Internacional. El sector de recubrimientos aeroespaciales sigue en ascenso. Según Straits Research “en 2022, este mercado alcanzó un valor de 3.298 millones de dólares y se estima que superará los 5.485 millones de dólares para 2031, registrando una tasa de crecimiento anual compuesta (TCAC) del 5,82 % durante el período de pronóstico (2023-2031)”.
El crecimiento de la industria aeronáutica, especialmente en economías emergentes como China e India, está impulsando la demanda de estos recubrimientos especializados, fundamentales para proteger aeronaves, naves espaciales y componentes contra condiciones extremas. Además de mejorar la durabilidad y estética, estos materiales contribuyen a reducir el peso de las aeronaves y disminuir las emisiones de CO₂.
Se prevé que la expansión de la aviación comercial, militar y general continúe impulsando este mercado, con una cuota de crecimiento proyectada en un 4,5 % anual, consolidando a los recubrimientos aeroespaciales como un elemento clave en la evolución del sector.
El crecimiento de la aviación impulsa el mercado de recubrimientos
El crecimiento de la aviación a nivel global, impulsado por el incremento de la renta disponible, la urbanización y la globalización, ha llevado a las aerolíneas a expandir sus flotas para satisfacer la creciente demanda. Regiones como Asia-Pacífico, Oriente Medio y Latinoamérica han experimentado un fuerte auge en la adquisición de aeronaves, lo que se traduce en una mayor necesidad de recubrimientos especializados.
Los principales fabricantes de aviones, como Boeing y Airbus, continúan recibiendo pedidos masivos. A medida que más aeronaves entran en operación, la necesidad de recubrimientos resistentes a la corrosión, la radiación UV y las condiciones climáticas extremas se intensifica.
Caso de éxito: PPG revoluciona la aviación con recubrimientos que optimizan la gestión térmica
En un avance tecnológico, PPG ha desarrollado un sistema de recubrimiento innovador inspirado en la berenjena, diseñado para mantener más frescos los aviones tanto por dentro como por fuera. Según informó la empresa este sistema se basa en una pintura infrarroja transparente que permite que el calor del Sol atraviese los pigmentos hasta una capa de imprimación blanca, la cual refleja el calor lejos del fuselaje. De esta manera, la “piel” de un avión pintado con este recubrimiento puede mantenerse hasta 4°C más fresca, logrando una reducción de temperatura en la cabina de entre 5 y 7 grados.

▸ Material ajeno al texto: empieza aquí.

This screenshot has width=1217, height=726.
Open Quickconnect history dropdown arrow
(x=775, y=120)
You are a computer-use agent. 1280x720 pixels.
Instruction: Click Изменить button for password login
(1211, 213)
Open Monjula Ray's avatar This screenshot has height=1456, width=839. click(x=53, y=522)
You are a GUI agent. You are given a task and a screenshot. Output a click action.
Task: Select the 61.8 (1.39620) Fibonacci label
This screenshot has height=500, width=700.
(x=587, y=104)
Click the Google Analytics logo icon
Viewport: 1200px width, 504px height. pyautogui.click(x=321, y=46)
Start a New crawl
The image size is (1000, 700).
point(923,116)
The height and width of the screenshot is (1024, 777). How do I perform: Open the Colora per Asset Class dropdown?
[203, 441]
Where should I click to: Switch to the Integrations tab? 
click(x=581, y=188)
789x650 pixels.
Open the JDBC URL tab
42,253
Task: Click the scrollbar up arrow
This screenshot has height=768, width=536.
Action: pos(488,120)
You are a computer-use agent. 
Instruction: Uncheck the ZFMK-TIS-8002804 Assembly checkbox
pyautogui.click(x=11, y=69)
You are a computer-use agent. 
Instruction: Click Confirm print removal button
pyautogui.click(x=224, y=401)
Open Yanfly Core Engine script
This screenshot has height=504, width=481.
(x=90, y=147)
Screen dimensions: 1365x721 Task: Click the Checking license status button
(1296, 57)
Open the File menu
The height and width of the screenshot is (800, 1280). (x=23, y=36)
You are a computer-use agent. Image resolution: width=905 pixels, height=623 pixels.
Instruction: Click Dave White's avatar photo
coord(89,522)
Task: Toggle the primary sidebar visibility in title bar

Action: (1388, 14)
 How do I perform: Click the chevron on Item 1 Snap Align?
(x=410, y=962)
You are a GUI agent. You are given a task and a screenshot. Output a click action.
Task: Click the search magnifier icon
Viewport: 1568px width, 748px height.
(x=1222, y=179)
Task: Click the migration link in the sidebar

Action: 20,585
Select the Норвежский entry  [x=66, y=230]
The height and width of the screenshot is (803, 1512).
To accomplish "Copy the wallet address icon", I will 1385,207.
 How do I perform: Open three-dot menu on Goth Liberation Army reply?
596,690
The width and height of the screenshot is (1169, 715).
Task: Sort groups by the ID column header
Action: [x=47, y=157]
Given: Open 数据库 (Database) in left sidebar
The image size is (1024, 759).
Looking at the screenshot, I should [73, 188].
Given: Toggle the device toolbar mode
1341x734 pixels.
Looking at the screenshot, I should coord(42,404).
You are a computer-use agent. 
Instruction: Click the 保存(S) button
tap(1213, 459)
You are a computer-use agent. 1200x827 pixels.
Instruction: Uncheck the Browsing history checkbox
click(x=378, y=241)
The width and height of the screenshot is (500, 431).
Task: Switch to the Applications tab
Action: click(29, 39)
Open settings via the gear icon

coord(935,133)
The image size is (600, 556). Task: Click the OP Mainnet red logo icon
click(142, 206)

“Las aerolíneas tienden a utilizar colores blancos o muy claros para pintar la mayoría del fuselaje de los aviones”, explica Mark Cancilla, Global Director de PPG para el sector de recubrimientos aeroespaciales. “Esta tecnología aumenta las posibilidades en la paleta de colores para las compañías. Además, la reducción de temperatura es importante incluso en revestimientos con relativamente poca pigmentación, por lo que vemos un gran potencial de mercado en este sistema".
Air New Zealand está evaluando su aplicación en sus aviones con el objetivo de pintarlos de negro en honor a los All Blacks, el emblemático equipo de rugby del país. Además, Southwest Airlines ha realizado pruebas en tres de sus aviones y se prepara para implementarlo en toda su flota. La tecnología no solo representa un ahorro significativo en costos energéticos para las aerolíneas, sino que también brinda mayor libertad en el diseño de colores sin comprometer la eficiencia térmica de la aeronave.
Más allá de la reducción de temperatura, esta innovación tiene un impacto positivo en la integridad estructural de los aviones. Los fabricantes de equipos originales (OEM) han aumentado el uso de materiales compuestos en alas y fuselajes, los cuales pueden degradarse con la exposición prolongada a temperaturas elevadas.
“Cada vez que podemos proporcionar una mejora con nuestra tecnología, resulta algo muy emocionante para nosotros”, añade Cancilla. “Y con esta tecnología abordamos tres importantes preocupaciones de los clientes: el ahorro de costes energéticos, una mayor libertad en la elección del color y una protección extra contra el desgaste para dichos materiales compuestos”.